:: Information provided

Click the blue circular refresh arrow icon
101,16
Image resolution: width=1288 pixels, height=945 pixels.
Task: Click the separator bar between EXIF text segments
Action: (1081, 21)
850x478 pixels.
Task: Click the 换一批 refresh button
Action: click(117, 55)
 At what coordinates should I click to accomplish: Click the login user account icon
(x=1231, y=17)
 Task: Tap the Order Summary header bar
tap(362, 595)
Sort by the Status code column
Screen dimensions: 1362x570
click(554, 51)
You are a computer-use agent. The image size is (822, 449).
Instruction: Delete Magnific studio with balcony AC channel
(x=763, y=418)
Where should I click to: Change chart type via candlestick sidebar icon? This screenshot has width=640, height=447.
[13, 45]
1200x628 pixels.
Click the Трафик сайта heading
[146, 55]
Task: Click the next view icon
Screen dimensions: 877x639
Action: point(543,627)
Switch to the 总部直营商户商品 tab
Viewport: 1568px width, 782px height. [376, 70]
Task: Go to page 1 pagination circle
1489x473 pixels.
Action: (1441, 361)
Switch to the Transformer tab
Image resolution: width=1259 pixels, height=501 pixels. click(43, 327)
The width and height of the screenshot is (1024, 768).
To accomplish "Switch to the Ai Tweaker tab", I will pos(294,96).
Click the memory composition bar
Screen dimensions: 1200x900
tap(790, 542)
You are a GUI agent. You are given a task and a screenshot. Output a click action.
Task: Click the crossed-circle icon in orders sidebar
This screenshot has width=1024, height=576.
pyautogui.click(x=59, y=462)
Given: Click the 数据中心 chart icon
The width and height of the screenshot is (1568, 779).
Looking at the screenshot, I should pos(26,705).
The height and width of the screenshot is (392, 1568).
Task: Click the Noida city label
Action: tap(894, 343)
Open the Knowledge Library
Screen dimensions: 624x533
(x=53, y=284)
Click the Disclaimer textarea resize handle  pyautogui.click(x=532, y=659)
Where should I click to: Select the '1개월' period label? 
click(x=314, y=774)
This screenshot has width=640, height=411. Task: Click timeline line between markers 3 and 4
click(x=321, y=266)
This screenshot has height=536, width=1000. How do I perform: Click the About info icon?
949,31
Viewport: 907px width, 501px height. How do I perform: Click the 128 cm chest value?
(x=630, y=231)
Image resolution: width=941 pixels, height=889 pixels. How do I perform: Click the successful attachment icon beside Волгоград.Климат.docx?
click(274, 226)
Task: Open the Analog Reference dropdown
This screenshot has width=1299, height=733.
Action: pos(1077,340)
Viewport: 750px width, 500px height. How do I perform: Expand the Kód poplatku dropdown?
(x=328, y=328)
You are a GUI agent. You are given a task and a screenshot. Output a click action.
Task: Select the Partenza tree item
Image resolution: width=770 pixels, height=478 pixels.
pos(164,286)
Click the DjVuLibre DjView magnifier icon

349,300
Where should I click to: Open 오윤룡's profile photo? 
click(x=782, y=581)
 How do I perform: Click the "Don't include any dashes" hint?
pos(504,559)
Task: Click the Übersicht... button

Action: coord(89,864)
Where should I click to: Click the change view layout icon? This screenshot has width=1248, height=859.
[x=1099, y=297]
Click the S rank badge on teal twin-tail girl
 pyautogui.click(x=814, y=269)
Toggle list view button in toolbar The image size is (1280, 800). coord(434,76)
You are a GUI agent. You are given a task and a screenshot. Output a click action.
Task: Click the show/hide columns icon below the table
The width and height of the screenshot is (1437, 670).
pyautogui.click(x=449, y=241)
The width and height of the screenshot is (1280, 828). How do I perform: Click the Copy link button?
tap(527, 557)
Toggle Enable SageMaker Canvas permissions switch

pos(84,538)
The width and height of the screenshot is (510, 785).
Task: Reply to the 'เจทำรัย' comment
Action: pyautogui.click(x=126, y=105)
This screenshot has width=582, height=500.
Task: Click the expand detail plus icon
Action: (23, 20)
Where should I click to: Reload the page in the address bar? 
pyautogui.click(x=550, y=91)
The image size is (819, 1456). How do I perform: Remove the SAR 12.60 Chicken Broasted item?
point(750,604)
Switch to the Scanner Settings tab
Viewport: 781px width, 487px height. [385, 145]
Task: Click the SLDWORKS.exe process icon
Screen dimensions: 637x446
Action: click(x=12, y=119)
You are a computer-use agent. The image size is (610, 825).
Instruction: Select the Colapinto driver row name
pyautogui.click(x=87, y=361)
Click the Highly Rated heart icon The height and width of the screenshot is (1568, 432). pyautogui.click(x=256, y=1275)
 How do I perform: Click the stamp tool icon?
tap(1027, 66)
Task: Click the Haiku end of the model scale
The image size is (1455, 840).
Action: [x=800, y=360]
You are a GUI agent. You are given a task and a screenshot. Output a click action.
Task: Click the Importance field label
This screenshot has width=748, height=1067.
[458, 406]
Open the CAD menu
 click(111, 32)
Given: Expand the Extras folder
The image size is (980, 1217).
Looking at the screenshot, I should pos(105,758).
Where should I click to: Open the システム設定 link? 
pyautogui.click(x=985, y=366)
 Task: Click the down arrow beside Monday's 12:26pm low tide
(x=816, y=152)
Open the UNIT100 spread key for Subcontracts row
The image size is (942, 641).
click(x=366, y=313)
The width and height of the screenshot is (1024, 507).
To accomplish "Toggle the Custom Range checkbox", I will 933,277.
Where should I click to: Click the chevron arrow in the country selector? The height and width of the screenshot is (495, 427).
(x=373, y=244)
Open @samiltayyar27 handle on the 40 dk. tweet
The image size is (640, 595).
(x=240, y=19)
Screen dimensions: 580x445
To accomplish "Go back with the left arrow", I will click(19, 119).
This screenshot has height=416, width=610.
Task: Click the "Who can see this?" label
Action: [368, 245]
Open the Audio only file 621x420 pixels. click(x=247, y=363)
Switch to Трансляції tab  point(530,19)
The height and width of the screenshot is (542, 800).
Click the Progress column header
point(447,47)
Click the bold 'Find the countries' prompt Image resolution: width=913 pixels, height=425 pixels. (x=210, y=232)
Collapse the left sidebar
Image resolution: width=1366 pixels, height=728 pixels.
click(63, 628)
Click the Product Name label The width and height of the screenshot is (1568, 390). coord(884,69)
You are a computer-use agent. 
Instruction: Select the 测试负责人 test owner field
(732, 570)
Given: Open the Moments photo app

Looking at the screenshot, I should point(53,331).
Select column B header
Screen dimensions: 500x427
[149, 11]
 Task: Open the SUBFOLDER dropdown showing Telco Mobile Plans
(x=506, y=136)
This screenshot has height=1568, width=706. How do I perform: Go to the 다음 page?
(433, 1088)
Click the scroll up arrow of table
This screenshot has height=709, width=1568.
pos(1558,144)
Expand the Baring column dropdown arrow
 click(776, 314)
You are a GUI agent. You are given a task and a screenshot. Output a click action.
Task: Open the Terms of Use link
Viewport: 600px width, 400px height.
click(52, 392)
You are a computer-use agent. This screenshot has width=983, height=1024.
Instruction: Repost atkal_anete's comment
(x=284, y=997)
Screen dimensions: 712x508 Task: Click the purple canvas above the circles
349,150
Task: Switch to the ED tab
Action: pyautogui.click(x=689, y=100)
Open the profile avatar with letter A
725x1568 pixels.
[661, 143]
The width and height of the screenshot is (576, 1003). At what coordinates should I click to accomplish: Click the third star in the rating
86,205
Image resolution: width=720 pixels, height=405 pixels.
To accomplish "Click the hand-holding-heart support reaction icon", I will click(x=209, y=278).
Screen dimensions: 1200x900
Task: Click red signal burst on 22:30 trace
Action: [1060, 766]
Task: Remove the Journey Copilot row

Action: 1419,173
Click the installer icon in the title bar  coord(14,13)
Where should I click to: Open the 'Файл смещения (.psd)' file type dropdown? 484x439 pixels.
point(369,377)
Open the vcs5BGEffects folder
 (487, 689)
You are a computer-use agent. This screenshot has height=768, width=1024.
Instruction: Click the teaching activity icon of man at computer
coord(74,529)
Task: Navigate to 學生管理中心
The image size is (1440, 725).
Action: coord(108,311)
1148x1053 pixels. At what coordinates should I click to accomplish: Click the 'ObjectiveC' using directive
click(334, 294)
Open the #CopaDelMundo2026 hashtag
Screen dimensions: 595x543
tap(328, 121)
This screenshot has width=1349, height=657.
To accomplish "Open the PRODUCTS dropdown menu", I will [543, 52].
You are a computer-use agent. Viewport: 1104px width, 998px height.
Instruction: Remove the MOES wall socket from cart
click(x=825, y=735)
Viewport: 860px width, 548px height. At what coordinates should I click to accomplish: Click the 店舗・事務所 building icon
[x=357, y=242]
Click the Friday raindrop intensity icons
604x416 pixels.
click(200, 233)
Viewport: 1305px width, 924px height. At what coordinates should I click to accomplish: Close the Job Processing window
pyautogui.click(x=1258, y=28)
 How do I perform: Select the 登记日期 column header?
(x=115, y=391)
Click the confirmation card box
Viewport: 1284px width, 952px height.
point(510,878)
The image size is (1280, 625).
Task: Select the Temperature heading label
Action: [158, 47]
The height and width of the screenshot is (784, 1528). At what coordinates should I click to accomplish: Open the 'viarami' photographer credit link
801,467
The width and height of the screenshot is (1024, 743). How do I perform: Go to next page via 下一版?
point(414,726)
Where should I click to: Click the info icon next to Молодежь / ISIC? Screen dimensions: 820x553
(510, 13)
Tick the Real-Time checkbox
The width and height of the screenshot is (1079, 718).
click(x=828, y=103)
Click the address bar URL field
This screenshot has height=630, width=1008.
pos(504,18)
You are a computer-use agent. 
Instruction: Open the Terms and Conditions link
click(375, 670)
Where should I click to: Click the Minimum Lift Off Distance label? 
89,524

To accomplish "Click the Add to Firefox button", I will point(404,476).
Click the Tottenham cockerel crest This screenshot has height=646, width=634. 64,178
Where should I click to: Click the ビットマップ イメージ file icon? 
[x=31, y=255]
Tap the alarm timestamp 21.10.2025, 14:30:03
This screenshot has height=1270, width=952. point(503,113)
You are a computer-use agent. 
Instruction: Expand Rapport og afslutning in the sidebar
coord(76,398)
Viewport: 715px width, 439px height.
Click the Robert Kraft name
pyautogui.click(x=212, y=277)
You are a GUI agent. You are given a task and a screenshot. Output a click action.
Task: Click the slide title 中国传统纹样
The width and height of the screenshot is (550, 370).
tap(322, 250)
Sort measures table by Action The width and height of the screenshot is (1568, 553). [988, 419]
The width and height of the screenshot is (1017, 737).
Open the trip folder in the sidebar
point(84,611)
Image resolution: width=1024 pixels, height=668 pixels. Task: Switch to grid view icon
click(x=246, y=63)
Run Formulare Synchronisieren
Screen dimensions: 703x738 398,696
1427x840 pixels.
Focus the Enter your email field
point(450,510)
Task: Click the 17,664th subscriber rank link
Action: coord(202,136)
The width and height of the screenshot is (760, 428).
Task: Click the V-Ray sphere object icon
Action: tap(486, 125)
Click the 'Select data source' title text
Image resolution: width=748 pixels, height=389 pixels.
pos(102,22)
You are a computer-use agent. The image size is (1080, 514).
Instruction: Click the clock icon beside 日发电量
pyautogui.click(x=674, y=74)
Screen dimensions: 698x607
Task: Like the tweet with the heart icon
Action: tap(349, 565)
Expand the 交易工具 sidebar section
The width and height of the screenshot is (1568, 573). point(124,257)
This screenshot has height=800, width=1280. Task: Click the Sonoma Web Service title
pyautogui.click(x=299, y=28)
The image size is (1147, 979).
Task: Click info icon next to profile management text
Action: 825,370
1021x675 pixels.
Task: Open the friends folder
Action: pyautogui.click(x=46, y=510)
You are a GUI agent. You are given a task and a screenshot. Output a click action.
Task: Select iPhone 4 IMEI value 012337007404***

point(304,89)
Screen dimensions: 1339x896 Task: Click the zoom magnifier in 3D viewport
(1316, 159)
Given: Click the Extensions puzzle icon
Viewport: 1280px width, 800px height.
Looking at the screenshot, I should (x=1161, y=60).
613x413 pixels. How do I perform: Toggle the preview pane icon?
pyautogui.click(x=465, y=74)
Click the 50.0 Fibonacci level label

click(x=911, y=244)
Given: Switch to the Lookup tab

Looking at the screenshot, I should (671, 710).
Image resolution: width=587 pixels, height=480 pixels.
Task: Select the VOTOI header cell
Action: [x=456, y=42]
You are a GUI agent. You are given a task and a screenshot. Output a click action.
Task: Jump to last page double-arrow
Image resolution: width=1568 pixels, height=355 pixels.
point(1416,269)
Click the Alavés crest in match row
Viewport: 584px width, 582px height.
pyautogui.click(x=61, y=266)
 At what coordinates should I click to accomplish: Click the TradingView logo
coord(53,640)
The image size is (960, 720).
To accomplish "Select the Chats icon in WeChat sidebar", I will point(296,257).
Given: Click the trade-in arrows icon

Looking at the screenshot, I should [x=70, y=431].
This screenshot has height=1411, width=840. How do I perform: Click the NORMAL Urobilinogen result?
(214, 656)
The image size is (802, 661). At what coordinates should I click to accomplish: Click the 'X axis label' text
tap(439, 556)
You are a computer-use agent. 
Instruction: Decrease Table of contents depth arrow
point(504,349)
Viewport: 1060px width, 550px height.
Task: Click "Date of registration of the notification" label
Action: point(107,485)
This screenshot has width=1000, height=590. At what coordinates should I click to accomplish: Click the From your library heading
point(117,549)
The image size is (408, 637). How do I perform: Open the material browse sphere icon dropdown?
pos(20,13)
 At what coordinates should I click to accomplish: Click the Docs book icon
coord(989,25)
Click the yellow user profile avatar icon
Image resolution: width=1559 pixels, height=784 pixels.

::::

What needs to be done:
How many lines of the listing above hold "handle"? Answer with the number alone.

Task answer:
2